Er wordt een specifiek verkeersonderzoek voor de LOI-locatie uitgevoerd in het kader van het TAM-omgevingsplan. Dit onderzoek beoordeelt de verkeersgeneratie van de huidige en nieuwe functies op basis van CROW-kencijfers en verkeersmodellen.

Daarnaast zijn diverse reeds vastgestelde verkeersprojecten relevant voor de verkeersafwikkeling rond de LOI-locatie:

  • Leidse Ring Noord (2025-2028) – afsluiting van de bypass Oude Spoorbaan– Rietschans, verdubbeling bestaande rechtsafstrook en bereikbaarheid Rietschans via de Engelendaal;

  • Verbetering fietsveiligheid Baanderij – verkeersaanpassingen zoals de afsluiting van de Lijnbaan en Vander Marckstraat voor autoverkeer; en

  • Fietspoort Spanjaardsbrug (oplevering 2027) – afsluiting van de Spanjaardsbrug voor autoverkeer.

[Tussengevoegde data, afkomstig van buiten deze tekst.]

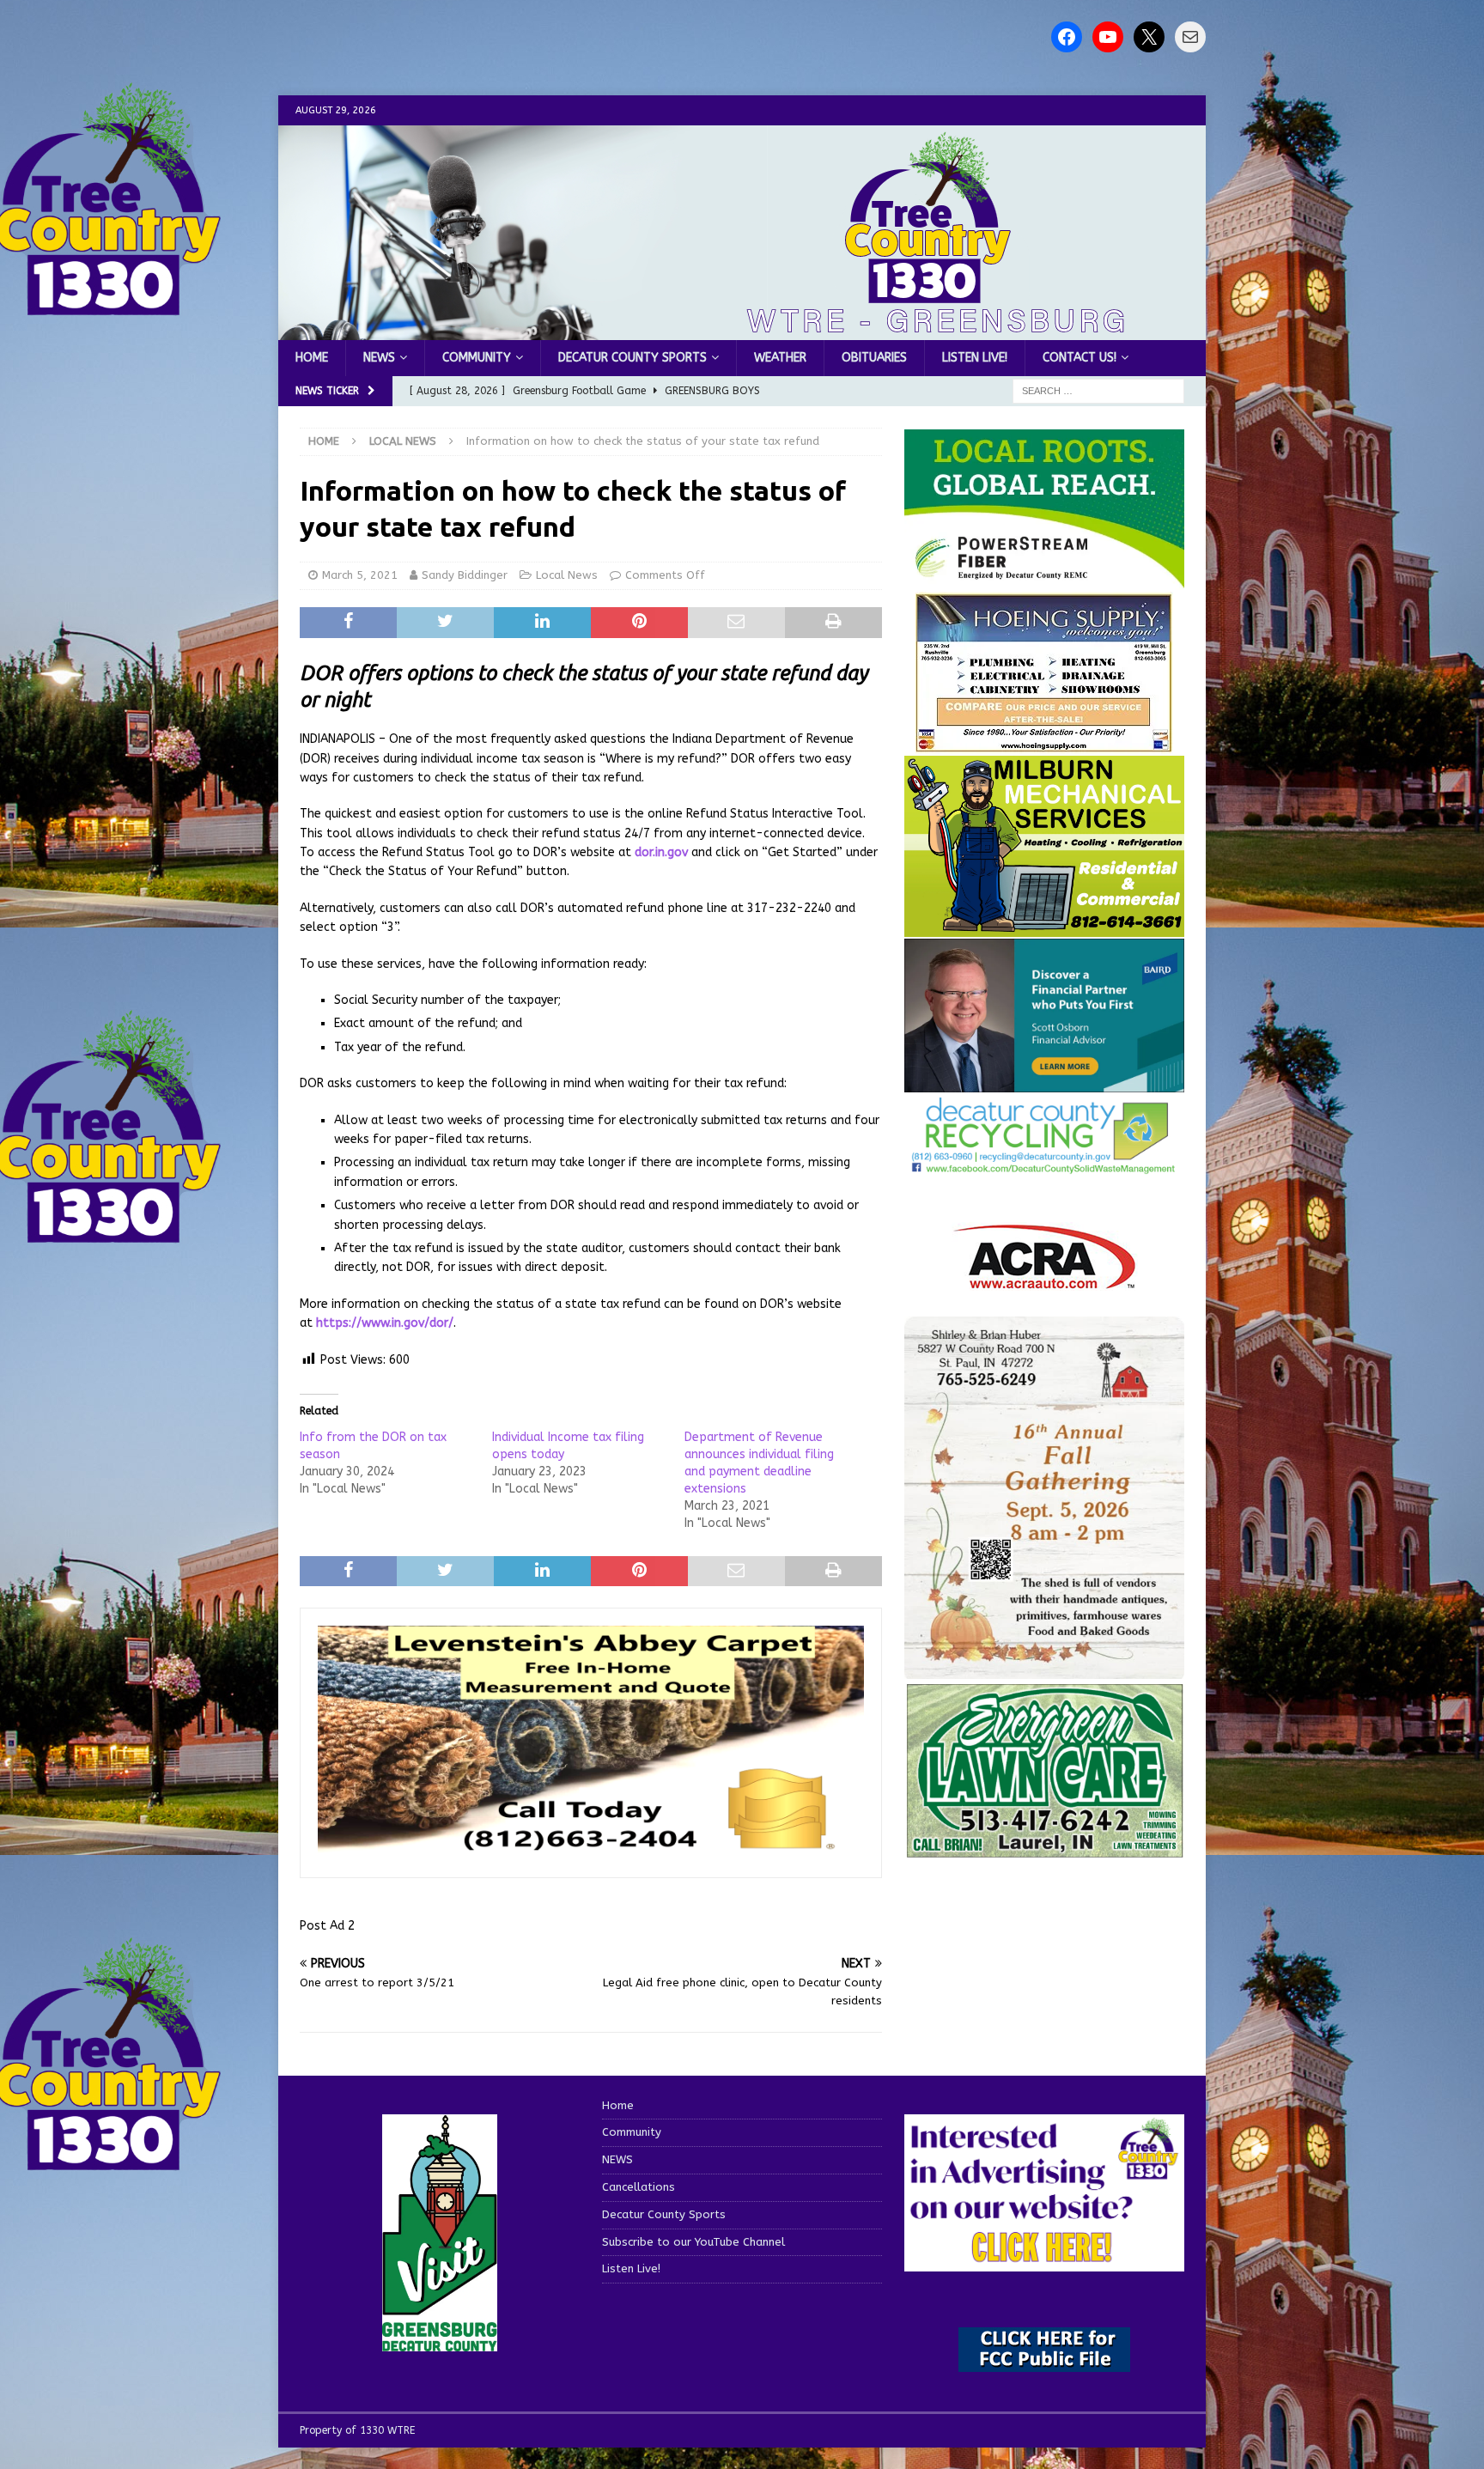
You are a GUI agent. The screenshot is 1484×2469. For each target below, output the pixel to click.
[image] (1044, 1668)
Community (476, 357)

Deze maatregelen sturen het verkeer meer richting de hoofdwegenstructuur van Leiderdorp, zoals de Engelendaal en Persant Snoepweg, en verminderen de verkeersdruk op de Baanderij. Dit heeft ook een positief effect op de ontsluiting van de LOI-locatie.

3.6 PARKEREN

3.6.1 parkeergarage voor bewoners en gebruikers

Het parkeerconcept is zorgvuldig geïntegreerd in het ontwerp, waarbij de parkeervoorzieningen voor bewoners en gebruikers van werkruimten en voorzieningen uit het zicht worden gehouden. De parkeerplaatsen worden gerealiseerd op maaiveld onder het binnenhof. Het te realiseren aantal parkeerplekken voldoet aan de gemeentelijke parkeernorm.

Door efficiënte bouwkundige oplossingen, zoals de mogelijkheid voor gestapeld parkeren met een parkeersysteem, kan de benodigde ruimte binnen de parkeergarage worden geoptimaliseerd. Hierdoor wordt compact en flexibel gebouwd, met oog voor toekomstige aanpassingen.

De parkeergarage wordt voorzien van waterdoorlatende bestrating. Dit zorgt voor een goede natuurlijke infiltratie van het regenwater. Er zullen plekken worden aangewezen voor elektrische laadpunten en deelauto-concepten.

3.6.2 parkeren voor bezoekers

Bezoekers kunnen voor beperkte tijd parkeren op de nieuw aan te leggen openbare parkeerplaatsen langs de Leidsedreef. In het kader van het verminderen van hittestress en wateroverlast wordt waterdoorlatende verharding toegepast voor de parkeervakken. Hierbij valt te denken aan een mooie en verzorgde grasklinker. Tussen de parkeervakken is veel aandacht voor groen in de vorm van bomen en hagen.

3.6.3 fietsparkeren

Voor de bewoners en gebruikers van de overige functies worden er voldoende fietsparkeerplekken gerealiseerd binnen de parkeergarage. De verschillende fietsenstallingen zijn verspreid over de bebouwing. Ze liggen uit het zicht vanaf het maaiveld, maar zijn wel rechtstreeks vanaf de straat bereikbaar. De stallingen zijn intern gekoppeld aan de hoofdentrees van de verschillende blokken. Ook het fietsparkeren voor bezoekers wordt hoofdzakelijk inpandig opgelost door een aantrekkelijke en toegankelijke stalling. Ingangen van de fietsenstallingen zijn goed zichtbaar, maar domineren de gevel niet. Het zijn comfortabele en veilige (gestapelde) fietsenstallingen, waardoor deze uitnodigend zijn in het gebruik.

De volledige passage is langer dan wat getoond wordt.